**Exercise description**
Word for word, repeat all of the entries below.

+ + + +

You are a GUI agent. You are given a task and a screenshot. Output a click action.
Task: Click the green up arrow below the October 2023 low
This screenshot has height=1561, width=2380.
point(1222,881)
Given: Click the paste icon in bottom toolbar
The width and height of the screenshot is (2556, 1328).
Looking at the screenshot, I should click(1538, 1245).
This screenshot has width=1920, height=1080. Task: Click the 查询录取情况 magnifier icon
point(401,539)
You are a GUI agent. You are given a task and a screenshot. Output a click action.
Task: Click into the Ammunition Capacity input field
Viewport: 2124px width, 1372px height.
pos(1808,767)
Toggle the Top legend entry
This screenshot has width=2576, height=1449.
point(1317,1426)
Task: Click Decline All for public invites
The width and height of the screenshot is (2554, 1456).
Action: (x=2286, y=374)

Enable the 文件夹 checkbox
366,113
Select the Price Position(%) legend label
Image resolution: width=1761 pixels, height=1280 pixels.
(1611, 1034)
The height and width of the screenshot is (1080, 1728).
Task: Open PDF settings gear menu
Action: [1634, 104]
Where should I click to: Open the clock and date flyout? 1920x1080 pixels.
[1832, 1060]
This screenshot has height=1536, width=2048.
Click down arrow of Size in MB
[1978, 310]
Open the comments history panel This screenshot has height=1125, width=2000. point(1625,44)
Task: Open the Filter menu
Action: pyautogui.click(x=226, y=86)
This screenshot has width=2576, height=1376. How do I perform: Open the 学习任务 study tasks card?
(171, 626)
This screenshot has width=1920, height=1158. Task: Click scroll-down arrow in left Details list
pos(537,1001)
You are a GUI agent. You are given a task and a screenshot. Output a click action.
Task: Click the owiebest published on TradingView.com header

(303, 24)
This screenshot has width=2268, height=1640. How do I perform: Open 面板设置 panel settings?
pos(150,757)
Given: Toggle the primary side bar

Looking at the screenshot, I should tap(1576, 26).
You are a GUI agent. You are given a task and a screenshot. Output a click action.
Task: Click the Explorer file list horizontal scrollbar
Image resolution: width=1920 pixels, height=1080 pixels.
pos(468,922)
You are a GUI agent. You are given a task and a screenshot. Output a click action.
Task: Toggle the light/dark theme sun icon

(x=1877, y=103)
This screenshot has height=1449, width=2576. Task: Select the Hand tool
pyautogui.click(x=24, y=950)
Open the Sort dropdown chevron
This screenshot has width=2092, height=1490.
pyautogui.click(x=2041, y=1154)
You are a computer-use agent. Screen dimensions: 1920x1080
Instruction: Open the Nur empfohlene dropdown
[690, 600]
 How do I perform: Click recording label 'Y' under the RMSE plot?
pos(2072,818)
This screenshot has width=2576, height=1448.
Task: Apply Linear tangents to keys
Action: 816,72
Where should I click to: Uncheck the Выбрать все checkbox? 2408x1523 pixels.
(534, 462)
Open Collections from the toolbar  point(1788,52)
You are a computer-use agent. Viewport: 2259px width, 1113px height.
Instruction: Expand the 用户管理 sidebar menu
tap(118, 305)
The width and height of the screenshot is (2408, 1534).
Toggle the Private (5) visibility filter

+ + + +

**Problem solution**
You are a GUI agent. You are given a task and a screenshot. Output a click action.
Task: Click the green up arrow below the October 2023 low
This screenshot has height=1561, width=2380.
point(1222,881)
Given: Click the paste icon in bottom toolbar
The width and height of the screenshot is (2556, 1328).
Looking at the screenshot, I should click(1538, 1245).
This screenshot has width=1920, height=1080. Task: Click the 查询录取情况 magnifier icon
point(401,539)
You are a GUI agent. You are given a task and a screenshot. Output a click action.
Task: Click into the Ammunition Capacity input field
Viewport: 2124px width, 1372px height.
pos(1808,767)
Toggle the Top legend entry
This screenshot has width=2576, height=1449.
point(1317,1426)
Task: Click Decline All for public invites
The width and height of the screenshot is (2554, 1456).
Action: (x=2286, y=374)

Enable the 文件夹 checkbox
366,113
Select the Price Position(%) legend label
Image resolution: width=1761 pixels, height=1280 pixels.
(1611, 1034)
The height and width of the screenshot is (1080, 1728).
Task: Open PDF settings gear menu
Action: [1634, 104]
Where should I click to: Open the clock and date flyout? 1920x1080 pixels.
[1832, 1060]
This screenshot has height=1536, width=2048.
Click down arrow of Size in MB
[1978, 310]
Open the comments history panel This screenshot has height=1125, width=2000. point(1625,44)
Task: Open the Filter menu
Action: pyautogui.click(x=226, y=86)
This screenshot has width=2576, height=1376. How do I perform: Open the 学习任务 study tasks card?
(171, 626)
This screenshot has width=1920, height=1158. Task: Click scroll-down arrow in left Details list
pos(537,1001)
You are a GUI agent. You are given a task and a screenshot. Output a click action.
Task: Click the owiebest published on TradingView.com header

(303, 24)
This screenshot has width=2268, height=1640. How do I perform: Open 面板设置 panel settings?
pos(150,757)
Given: Toggle the primary side bar

Looking at the screenshot, I should tap(1576, 26).
You are a GUI agent. You are given a task and a screenshot. Output a click action.
Task: Click the Explorer file list horizontal scrollbar
Image resolution: width=1920 pixels, height=1080 pixels.
pos(468,922)
You are a GUI agent. You are given a task and a screenshot. Output a click action.
Task: Toggle the light/dark theme sun icon

(x=1877, y=103)
This screenshot has height=1449, width=2576. Task: Select the Hand tool
pyautogui.click(x=24, y=950)
Open the Sort dropdown chevron
This screenshot has width=2092, height=1490.
pyautogui.click(x=2041, y=1154)
You are a computer-use agent. Screen dimensions: 1920x1080
Instruction: Open the Nur empfohlene dropdown
[690, 600]
 How do I perform: Click recording label 'Y' under the RMSE plot?
pos(2072,818)
This screenshot has width=2576, height=1448.
Task: Apply Linear tangents to keys
Action: 816,72
Where should I click to: Uncheck the Выбрать все checkbox? 2408x1523 pixels.
(534, 462)
Open Collections from the toolbar  point(1788,52)
You are a computer-use agent. Viewport: 2259px width, 1113px height.
Instruction: Expand the 用户管理 sidebar menu
tap(118, 305)
The width and height of the screenshot is (2408, 1534).
Toggle the Private (5) visibility filter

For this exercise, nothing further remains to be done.